1979: Les Batailles du “France”

 Par Serge Laloyer

Le paquebot “France”, aujourd’hui “Norway” revient une ou deux fois par an visiter le port du Havre. C’est l’occasion pour les médias de rappeler l’histoire de ce géant des mers qui fût le dernier fleuron de la Compagnie Générale Transatlantique.

C’est pour nous l’occasion de rappeler les divers événements qui ont marqué l’existence de ce navire depuis son lancement en 1965.

Le “France” a fait l’objet de nombreux combats syndicaux pour défendre l’emploi et s’opposer au démantèlement de la marine marchande, plus particulièrement en 1974, année où le gouvernement et la direction de la “Transat” décident le désarmement du navire.

Cette année là a lieu une importante lutte marquée par l’occupation du navire à l’entrée du port et le soutien de la population à l’appel d’un large comité de soutien présidé par André Duroméa, député-maire du havre.

Mais cette puissant mobilisation ne permit pas de briser la volonté du pouvoir, le”France” était désarmé et amarré au fond du port du Havre, près de 900 marins, officiers et personnel hôtelier étaient privés d’emploi et cet abandon au quai de l’oubli devait durer jusqu’en 1979, en attente d’un acheteur éventuel.

L’année 1979 est marquée par une accentuation des fermetures d’entreprises et de licenciements dans la sidérurgie, dans la marine marchande, dans la construction et la réparation navale.

Au mois d’août, le pouvoir giscardien trouve un acheteur pour le “France”, un armateur norvégien qui se propose de le transformer en bateau de croisière et casino flottant.

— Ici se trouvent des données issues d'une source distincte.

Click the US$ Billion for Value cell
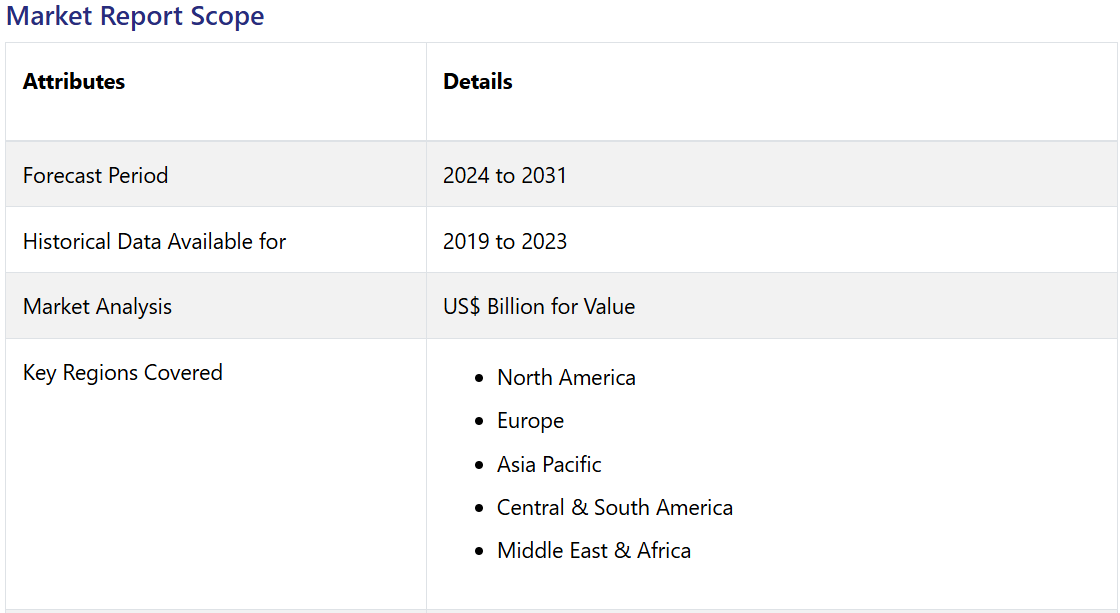The width and height of the screenshot is (1120, 613). click(539, 307)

Le nombre d’heures de travail nécessaires à sa transformation est évaluée à 1 700 000 pour les salariés de la réparation navale.

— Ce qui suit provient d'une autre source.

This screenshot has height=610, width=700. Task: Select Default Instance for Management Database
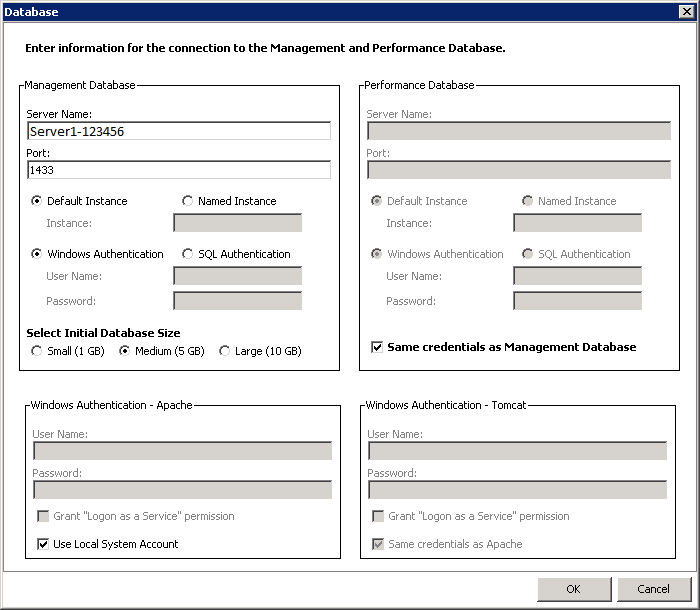(x=37, y=201)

La Bataille pour l’emploi dans la réparation navale

Les métallos de la réparation navale subissent depuis des mois le chômage qui, parfois, dure plusieurs semaines. Répondant à l’appel de la CGT, les métallos havrais engagent la lutte pour obtenir les transformations du navire, et si possible trouver une solution française pour le maintenir sous pavillon national.

Dans le même mouvement, ils réaffirment la nécessaire acquisition, pour le port du Havre, de nouveaux moyens pour assurer la réparation des navires-pétroliers, porte-conteneurs, etc.

Le gouvernement et le nouvel armateur du “France” répondent négativement aux propositions. Ils n’ont qu’un seul objectif: sortir le “France du Havre et le diriger vers un port étranger.

Le 13 août 1979, les travailleurs de la réparation navale décident, avec la CGT, d’occuper l’écluse François 1er, passage obligé pour quitter le port.

Cette occupation, jours et nuits, de l’écluse a un retentissement médiatique national et international. Elle vient rompre la traditionnelle trêve du mois d’août.

On verra le 15 août, des familles venir de Seine-Maritime, mais aussi de la région parisienne soutenir les grévistes. Rien n’y fait, le pouvoir est décidé à livrer le navire. Dans la nuit du 16 août, près de 600 C.R.S. et gardes mobiles montent à l'assaut des grévistes.

Dans la matinée du 18 août, des milliers de Havrais assistent au départ de ce qui fut le “France” et était déjà “Norway”. Tiré par un remorqueur, il gagnait le port de Bremerhaven pour y subir les transformations prévues.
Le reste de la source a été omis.